“Oh the Horror. The Horror”

September 21st, 2011

From the sharing of secrets and the repercussions that follow to the manipulation of “truths” in order to maintain or increase ones social/societal standing, Lady Windermere’s Fan has many themes and motifs that one would expect in a play about gossip and scandal. Even though Wilde inverts the final result of the characters gossip, there was not much in the play that takes one by surprise. However, the one theme that was not expected was the theme of horror. Wilde uses words like “misery”, “anxiety”, “monstrous”, “hideous”, and “horror” repeatedly throughout this very concise play. One has to stop and ask: What are the implications Wilde wishes the reader to see with his word choice?
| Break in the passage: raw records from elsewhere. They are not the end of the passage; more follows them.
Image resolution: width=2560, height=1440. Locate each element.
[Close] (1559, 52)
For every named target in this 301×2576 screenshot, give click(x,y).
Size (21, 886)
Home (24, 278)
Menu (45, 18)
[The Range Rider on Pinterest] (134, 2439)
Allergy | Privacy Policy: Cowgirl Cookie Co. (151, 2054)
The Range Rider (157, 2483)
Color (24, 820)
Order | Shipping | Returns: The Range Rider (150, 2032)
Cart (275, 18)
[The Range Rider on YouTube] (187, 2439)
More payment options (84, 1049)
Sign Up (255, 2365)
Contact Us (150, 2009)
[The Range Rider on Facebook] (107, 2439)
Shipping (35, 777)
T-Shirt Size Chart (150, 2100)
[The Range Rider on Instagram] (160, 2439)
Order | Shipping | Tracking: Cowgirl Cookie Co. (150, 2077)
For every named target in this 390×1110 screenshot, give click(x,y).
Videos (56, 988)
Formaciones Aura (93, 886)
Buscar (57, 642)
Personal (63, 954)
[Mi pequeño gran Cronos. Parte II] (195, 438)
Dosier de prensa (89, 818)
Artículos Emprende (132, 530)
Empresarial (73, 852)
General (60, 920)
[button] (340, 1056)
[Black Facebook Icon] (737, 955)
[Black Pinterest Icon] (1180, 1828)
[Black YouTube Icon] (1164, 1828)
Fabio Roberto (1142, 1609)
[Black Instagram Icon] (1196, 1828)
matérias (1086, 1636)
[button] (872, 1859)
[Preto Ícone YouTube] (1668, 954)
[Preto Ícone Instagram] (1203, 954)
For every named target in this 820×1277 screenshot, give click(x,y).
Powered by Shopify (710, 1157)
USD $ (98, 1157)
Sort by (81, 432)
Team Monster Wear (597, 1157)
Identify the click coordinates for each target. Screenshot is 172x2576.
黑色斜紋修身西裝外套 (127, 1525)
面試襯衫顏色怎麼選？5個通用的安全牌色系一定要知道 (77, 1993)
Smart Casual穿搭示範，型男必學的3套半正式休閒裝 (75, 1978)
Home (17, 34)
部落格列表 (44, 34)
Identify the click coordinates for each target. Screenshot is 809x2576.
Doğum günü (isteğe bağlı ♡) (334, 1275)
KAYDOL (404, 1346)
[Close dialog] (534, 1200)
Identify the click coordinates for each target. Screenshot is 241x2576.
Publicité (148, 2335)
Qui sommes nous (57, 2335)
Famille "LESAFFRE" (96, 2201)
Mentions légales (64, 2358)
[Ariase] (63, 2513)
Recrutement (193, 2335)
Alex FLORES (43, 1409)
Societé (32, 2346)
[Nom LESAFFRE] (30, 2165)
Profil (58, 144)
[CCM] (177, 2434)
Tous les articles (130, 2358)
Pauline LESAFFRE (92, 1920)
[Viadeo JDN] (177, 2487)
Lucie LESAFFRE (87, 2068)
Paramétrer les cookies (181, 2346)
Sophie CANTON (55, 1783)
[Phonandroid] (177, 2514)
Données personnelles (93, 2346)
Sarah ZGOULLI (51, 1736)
Is gossip itself “monstrous” or are those that participate in the act of gossip the “monsters”? Although it is difficult to know for certain what Wilde’s answers would be to these questions, one simply cannot help but try to decipher whatever message Wilde tries to send to the reader.

The first time the reader sees a reference to horror is when the Duchess goes to speak to Lady Windermere in Act One. While speaking about Mrs. Erlynne the Duchess says: “Oh, on account of that horrid woman. She dresses so well, too, which makes it much worse, sets such a dreadful example…It is quite scandalous, for she is absolutely inadmissible into society. Many a woman has a past, but I am told she has at least a dozen, and that they all fit” (Act 1 Lines 215-222). Wilde explicitly writes that Mrs. E’s reputation alone induces horror in the women that hear about her. The next few sentences offer the reader an explanation of as to why. Wilde suggests that her physical appearance alone is either so “off” or “improper” that that alone causes dread in those that see her. Wilde further explores the repercussions of Lady E’s actions and it seems that the most fearful characteristic is that she is “inadmissible into society.” It is the Duchess’s inability to “place” Mrs. E into a uniform category that literally horrifies her. This fear is emphasized through the lack of introduction the reader (and Lady W) are given. At this point in the play Mrs. E is like a phantom- a ghost- an unrecognizable creature that is spoken about but has yet to be seen. Wilde’s choice to introduce Mrs. E this way is almost cryptic and it also helps to build tension for the characters and the reader.

What/Who is “monstrous” fluctuates depending on which character is speaking. Later on in Act One the Duchess of Berwick, still speaking to Lady W, says: “Pretty child! I was like that once. Now I know that all men are monsters” (Act 1 Lines 314-315). By evoking images of a child and aligning that with images of monsters, one cannot help but think of “the Boogeyman” or “the monster in the closet” that children are so afraid of. So, is Wilde suggesting that for women, once they are “of age”, men become “the Boogeyman” to them? That is probably a bit of a stretch-yet there is some truth to this thought process as well. Working within the confines of this play, it seems that the only two things that can hurt a woman are men and rumors/scandal. Men can cause the rumor/scandal and (in terms of infidelity) and rumor/scandal can turn men against their wives (for lack of morality and virtue). This being the case, men become something to fear. If a man causes rumors, a woman cannot leave her husband because of their lack of property rights and financial security. If a woman stirs up her own rumors, a man can leave and turn against his wife- again leaving her with nothing.

From a man’s perspective, specifically Lord Windermere, feels as though it is merely the suggestion of infidelity that is “monstrous” (Act 1 Lines 452-454). This fact is proven when Lady W goes to Lord Darling in an effort to leave her husband. The consequences of this mere “suggestion” are “monstrous” because it has the ability to bring down a household and ruin a marriage.

It is understood that Wilde speaks in hyperbole for dramatic effect- however it is important to note the fear that gossip and scandal can produce.